The guardian angels must show that they are still relevant. And so other “findings” that prove that this country is fast mired in untold misery are quickly put together and given extensive publicity. That should put these upstarts, who dare to hope in their place, they smack their lips and rub their hands with glee in a collective feeling of satisfaction.
But the upstarts continue to chalk up more successes and their optimism grows. Transparency International continually places Rwanda high on the least of the least corrupt countries. The country’s improvement in the TI anti-corruption index is in leaps and bounds, literally.
Rwanda’s score in doing business keeps going up. Child and maternal mortality is down and hurtling downhill towards zero. Reduction in incidence of malaria and famine is nothing short of miraculous.
Rwanda is a leader in peace-keeping. It is a model in gender issues, the most recent accolades coming from exemplary initiatives in dealing with gender-based violence.
So, what to do with such an impressive score card? These are indisputable facts. They cannot be wished away or erased. The guardian angels grudgingly admit that indeed successes have been registered. But admission does not mean acceptance.

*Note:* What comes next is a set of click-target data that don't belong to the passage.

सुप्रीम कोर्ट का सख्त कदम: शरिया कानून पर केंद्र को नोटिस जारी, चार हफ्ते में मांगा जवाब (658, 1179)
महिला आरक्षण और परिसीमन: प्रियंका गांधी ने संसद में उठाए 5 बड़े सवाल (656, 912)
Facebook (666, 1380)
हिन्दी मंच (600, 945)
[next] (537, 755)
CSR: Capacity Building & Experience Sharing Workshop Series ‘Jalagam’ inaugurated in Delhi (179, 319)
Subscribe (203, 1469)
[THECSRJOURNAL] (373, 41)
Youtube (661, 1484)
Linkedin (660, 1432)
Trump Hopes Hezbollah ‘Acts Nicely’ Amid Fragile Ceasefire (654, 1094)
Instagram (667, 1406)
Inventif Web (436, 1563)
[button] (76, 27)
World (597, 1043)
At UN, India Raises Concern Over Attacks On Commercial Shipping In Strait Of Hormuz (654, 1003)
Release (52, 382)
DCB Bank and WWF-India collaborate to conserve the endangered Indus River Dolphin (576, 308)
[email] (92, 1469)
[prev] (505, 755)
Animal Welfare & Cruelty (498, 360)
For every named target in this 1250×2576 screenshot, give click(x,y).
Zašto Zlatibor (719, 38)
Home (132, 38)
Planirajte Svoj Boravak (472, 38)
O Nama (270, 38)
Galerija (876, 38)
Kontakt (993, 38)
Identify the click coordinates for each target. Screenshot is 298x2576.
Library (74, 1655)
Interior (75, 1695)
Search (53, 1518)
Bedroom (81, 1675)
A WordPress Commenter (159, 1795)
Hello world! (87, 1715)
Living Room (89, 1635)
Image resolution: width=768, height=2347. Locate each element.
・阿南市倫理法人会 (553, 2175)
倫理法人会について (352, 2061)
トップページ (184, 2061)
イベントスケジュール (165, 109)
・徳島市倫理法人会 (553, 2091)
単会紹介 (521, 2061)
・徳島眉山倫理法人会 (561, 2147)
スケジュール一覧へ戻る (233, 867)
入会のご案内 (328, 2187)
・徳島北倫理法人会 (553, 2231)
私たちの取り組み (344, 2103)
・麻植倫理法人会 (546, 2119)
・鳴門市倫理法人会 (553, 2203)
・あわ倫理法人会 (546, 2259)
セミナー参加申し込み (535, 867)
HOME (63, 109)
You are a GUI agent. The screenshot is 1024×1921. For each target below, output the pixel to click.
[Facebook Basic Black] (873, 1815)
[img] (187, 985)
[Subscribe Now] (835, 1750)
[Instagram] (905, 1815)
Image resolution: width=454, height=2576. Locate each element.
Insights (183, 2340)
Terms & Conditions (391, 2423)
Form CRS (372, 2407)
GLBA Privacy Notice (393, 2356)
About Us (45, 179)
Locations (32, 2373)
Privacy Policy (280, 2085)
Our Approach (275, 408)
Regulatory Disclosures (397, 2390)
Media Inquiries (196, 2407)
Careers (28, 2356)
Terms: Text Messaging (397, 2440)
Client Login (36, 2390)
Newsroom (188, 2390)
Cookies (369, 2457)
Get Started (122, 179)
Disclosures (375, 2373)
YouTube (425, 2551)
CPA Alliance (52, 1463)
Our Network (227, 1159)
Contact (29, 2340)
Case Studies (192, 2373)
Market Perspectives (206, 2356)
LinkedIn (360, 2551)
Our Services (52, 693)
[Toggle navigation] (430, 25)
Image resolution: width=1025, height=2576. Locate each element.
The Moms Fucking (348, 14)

They still find ways to punch holes in the achievements and optimism of Rwandans. Yes, they have done so much, but at the expense of freedom and all sorts of rights. They enlist some Rwandans to help them make the point. People prepared to sell their birthright and others with an abnormally large appetite for self-gratification are quickly hired.
That is how greed-driven people like Kayumba Nyamwasa and the other members of the gang of four, Victoire Ingabire, Paul Rusesabagina and a motley collection of other discredited characters find themselves in an unlikely, but understandable alliance.
The sense of hope and confidence in the future among Rwandans has, however, grown deep. It is now expressed in ways that many might find difficult to alter. Take for instance, Rwandan names. They have undergone a transformation that is a result of a changed worldview.
In the past, Rwandans were not sure of their survival (so the experts tell us). So they had many children to improve the probability of survival. A similar kind of fatalism was expressed in the naming of their children in which responsibility for their upbringing and survival was surrendered to God. Thus you had names like Habyarimana (it is God who gives children), Harelimana (it is God who brings up children), Kubwimana (by the will of God), Nahimana (God’s wish) and similar others.
Such names were not given because of an overwhelming religious sense or faith. They were rather an admission of helplessness and resignation to fate.
Names also spoke about social relations – again in fatalistic terms, for instance blaming neighbours or fate for all manner of misfortunes. Names such as Ndimubanzi, Ntahontuye (both suggest living among enemies) and Rushigajiki (death has nothing left to take) fall in this category.
In the last decade or so, this sort of fatalistic naming has reduced. Parents now give their children names which reflect the prevailing circumstances and the people’s attitudes. The names are a reasonable measure of the level of satisfaction and confidence in the future. There is now a preponderance of names like Mahoro (peace), Munezero (joy), Mbabazi (mercy) and Ingabire (gift or grace).
I know many young people who have rejected the names given by their parents because of their negative, pessimistic connotation and opted for “cool” names that have positive associations.
If statistics cannot be trusted or can be countered by other data, Rwandan naming now suggests a sense of permanence of optimism. The optimism reflects and is fed by success, which in turn leads to further success and, therefore, growing confidence in the future. Achievement and a feeling of well-being give people a sense of power which also fuels optimism. No one is about to take that away.